At BarCamp Zagreb 2009 after my Watir talk Jure Cuhalev asked me if I will present Watir it in Ljubljana (Slovenia) at Spletne Urice, weekly gathering of Slovenian geeks held in Kiberpipa. Of course, I said: "Yes!".
Slovenian and Croatian (my mother tongue) are similar, but not similar enough to understand each other, so the talk was in English.
About ten people arrived for the talk, as I expected, but it was a bit more formal that I expected. They pointed reflectors at me, gave me a microphone and said they are recording audio and video, and that there is live video stream. In about a week there should be video file of my talk on their site. As I understood, they also prefer to ask questions at the end of the talk, but I prefer when questions are asked during the talk. It makes it more dynamic. I do not think that the purpose of a talk is to show all slides and say what I prepared, but to answer people's questions, even if it moved the talk in the direction I did not plan it to go.
As I like to do it, most of my talk was live coding. I would like to thank Marko Mrdjenovič for holding the microphone while I was coding. My live coding went pretty well while I was in pure Watir, but when I switched to Taza (I am not really familiar with it) I had some problems. With some luck and help from the audience, I was able to get to the end of my Taza example.

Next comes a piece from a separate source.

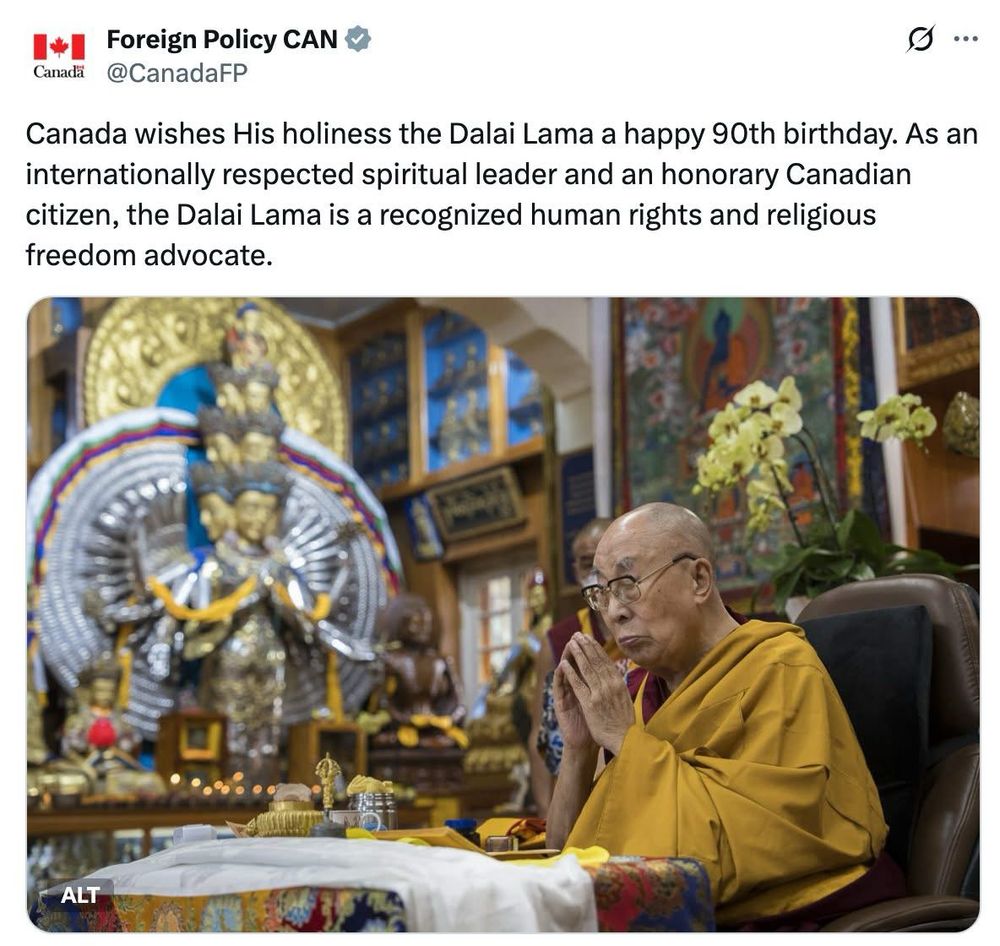Open the Canada flag profile avatar

pos(59,55)
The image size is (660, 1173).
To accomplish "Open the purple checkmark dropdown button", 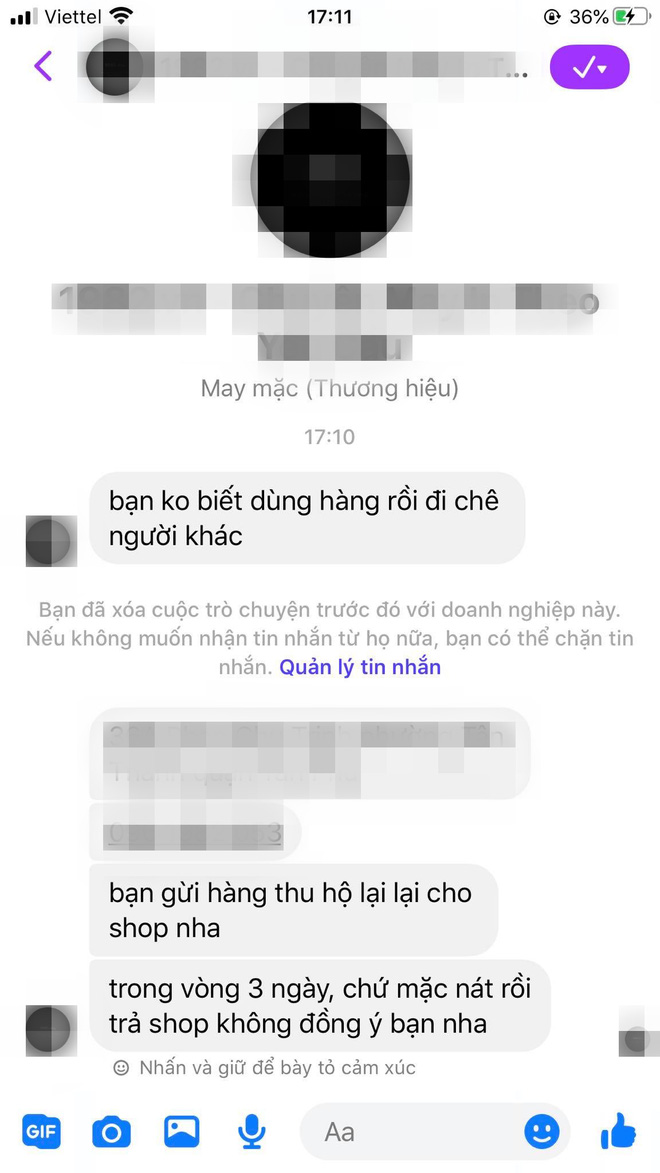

After the talk, I took a look (and a few pictures) at their museum of old computers. Most of them are functional and powered up, as you can see from the pictures. They even have my first computer, Sinclair ZX Spectrum. If you looked really closely, you would see a tear in my eye while I was looking at it. I spent a lot of time playing with it (while I was a kid, not in the museum).
After the museum I joined the rest of the people in a bar where they were drinking beer, but I had to drink tea, because I had to drive for almost two hours to get home. We had a nice but short chat, because it was getting late and I had to head home.
Slides are available.
Update: audio and video of my talk now available at kiberpipa.org.